Abstract

The Antarcticycas plant is reconstructed from the co-occurring vegetative organ taxa Antarcticycas schopfii and Yelchophyllum omegapetiolaris and the pollen cone taxon Delemaya spinulosa from permineralized peat of the Fremouw Formation, early Middle Triassic of Antarctica. The association of the organs in the same deposit, assignment of each taxon to Cycadales, and histological features shared among the taxa suggest they were all produced by the same plant. The Antarcticycas plant is reconstructed as a small plant, possibly with a subterranean stem; it was probably similar in habit to small-stemmed species of extant Zamia. Antarcticycas stems are inferred to exhibit apical rather than axillary branching based on reinterpretation of type material that shows a branching axis accompanied by anatomy indicative of the presence of cone domes when observed in extant cycads. The presence of a bulbil on one specimen indicates that branching also took place through adventitious budding.
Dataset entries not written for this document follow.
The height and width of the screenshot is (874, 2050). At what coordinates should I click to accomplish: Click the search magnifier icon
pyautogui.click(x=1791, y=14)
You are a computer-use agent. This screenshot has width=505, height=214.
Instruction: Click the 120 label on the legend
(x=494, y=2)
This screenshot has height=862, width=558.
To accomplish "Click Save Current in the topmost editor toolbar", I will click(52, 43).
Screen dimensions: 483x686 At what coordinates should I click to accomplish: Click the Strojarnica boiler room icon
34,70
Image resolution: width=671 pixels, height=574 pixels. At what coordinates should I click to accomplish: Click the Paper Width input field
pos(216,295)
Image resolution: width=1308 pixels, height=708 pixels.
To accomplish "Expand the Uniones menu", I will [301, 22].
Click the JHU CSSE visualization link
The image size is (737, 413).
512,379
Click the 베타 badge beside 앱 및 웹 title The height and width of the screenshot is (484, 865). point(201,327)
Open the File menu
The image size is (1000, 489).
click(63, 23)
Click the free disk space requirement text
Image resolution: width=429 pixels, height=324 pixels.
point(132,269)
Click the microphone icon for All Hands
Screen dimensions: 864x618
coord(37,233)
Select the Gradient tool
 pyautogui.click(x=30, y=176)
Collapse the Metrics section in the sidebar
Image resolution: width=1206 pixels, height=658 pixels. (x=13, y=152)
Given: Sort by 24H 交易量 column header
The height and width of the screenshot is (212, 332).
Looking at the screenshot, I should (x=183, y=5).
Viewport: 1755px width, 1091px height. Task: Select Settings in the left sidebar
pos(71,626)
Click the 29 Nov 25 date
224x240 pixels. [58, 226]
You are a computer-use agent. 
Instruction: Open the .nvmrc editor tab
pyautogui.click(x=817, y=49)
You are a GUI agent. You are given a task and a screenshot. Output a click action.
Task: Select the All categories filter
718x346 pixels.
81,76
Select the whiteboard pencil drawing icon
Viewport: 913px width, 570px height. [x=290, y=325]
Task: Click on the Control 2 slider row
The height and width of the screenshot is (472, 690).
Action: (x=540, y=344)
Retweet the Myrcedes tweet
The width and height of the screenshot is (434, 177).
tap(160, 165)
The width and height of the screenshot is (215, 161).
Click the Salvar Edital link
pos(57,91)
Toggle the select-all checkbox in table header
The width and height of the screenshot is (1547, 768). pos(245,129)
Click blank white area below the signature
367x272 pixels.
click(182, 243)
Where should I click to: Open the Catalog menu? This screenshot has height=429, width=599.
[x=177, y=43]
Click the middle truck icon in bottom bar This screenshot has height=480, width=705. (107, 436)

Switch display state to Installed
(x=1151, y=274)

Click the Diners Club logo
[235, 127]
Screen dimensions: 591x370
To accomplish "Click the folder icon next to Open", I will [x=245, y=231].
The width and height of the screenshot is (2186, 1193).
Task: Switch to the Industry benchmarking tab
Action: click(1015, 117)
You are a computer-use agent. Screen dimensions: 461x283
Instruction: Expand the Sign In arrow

The Antarcticycas plant is similar in its anatomy to extant cycads, although contractile tissue and coralloid roots have yet to be identified and may not have been present in the fossil plant. The plant inhabited a warm temperate polar habitat with protracted periods of winter darkness for which there is no modern equivalent. Evidence for deciduousness in this taxon, previously suggested as a possible adaptation to its warm, light-limited environment, is equivocal. The possibilities that fire played a role in the Fremouw peat ecosystem and that the Antarcticycas plant may have been insect pollinated are explored.